High Crimes of the Aged
Ronni at Her cbsnews.com Desk

The Danger of Euphemism

A couple of days ago, Winston Rand at Nobody Asked reported that he’d had a good laugh when his dermatologist told him:

“Well, you know we’ve got to be politically correct these days. A few years ago we started calling them age lines, then maturity tracks, but now they are expression lines.”

And so it goes - another step, in our culture’s relentless quest for perpetual youth, toward ridding the language of any intimation that aging exists.

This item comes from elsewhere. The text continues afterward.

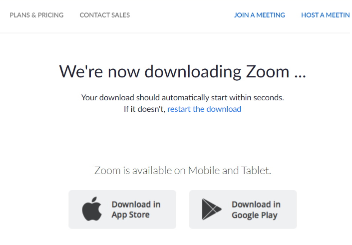Click the "Zoom is available on Mobile" subheading

point(183,171)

Last year, we had some fun here at TGB ridiculing euphemisms, but also noted their dangers. All euphemisms are a form of thought control, created to conceal meaning with the purpose of hiding a truth. “Pro life” supporters imply with their name that anyone who disagrees with them is anti-life giving themselves a slight semantic advantage over “pro-choice” advocates, although both phrases deliberately avoid the real name of the serious social issue in question, abortion.

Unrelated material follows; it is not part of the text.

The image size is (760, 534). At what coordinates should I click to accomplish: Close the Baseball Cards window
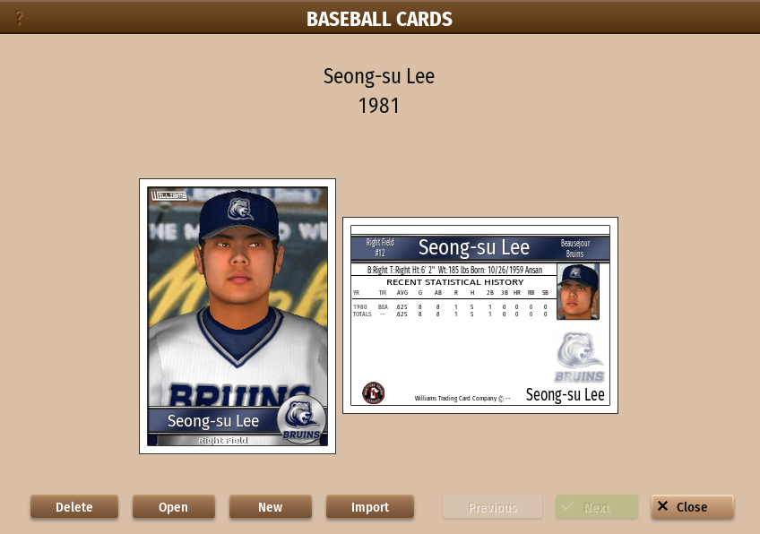click(693, 507)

The euphemisms that exist for old people are numerous and almost entirely derogatory. Except in jest and even then they would be suspect, few people these days would dare use codger, coot or geezer for old men or biddy, hag and harridan for old women. But golden-ager, oldster, retiree and senior citizen are in common use even though they suggest and encourage belief in irrelevance of those who are aging.

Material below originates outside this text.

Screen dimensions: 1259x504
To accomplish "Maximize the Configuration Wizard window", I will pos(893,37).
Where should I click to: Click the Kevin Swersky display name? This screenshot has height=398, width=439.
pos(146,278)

Until recently, mature was in vogue as a descriptor for old people, but lost its acceptance because there is another problem with euphemisms: they don’t last long due to creep of derision. As Winston’s dermatologist noted, there has already been a swift progression in his field from what was a fairly explicit phrase – age lines - to one that has no meaning at all. And if “expression lines” is widely adopted, it too will soon become freighted with sarcasm - “Oh, right, as though she thinks she can hide her so-called expression lines.” When that happens, and it soon will, yet another phrase, further shrouding meaning, will need to be invented.

Language matters, and euphemisms - amusingly transparent as they sometimes are - distort reality, becoming justifications for suppression, mistreatment and isolation from the mainstream. Which is why, here at TGB, we use “old people” and sometimes "elder," both of which are relatively untinged with a negative cast.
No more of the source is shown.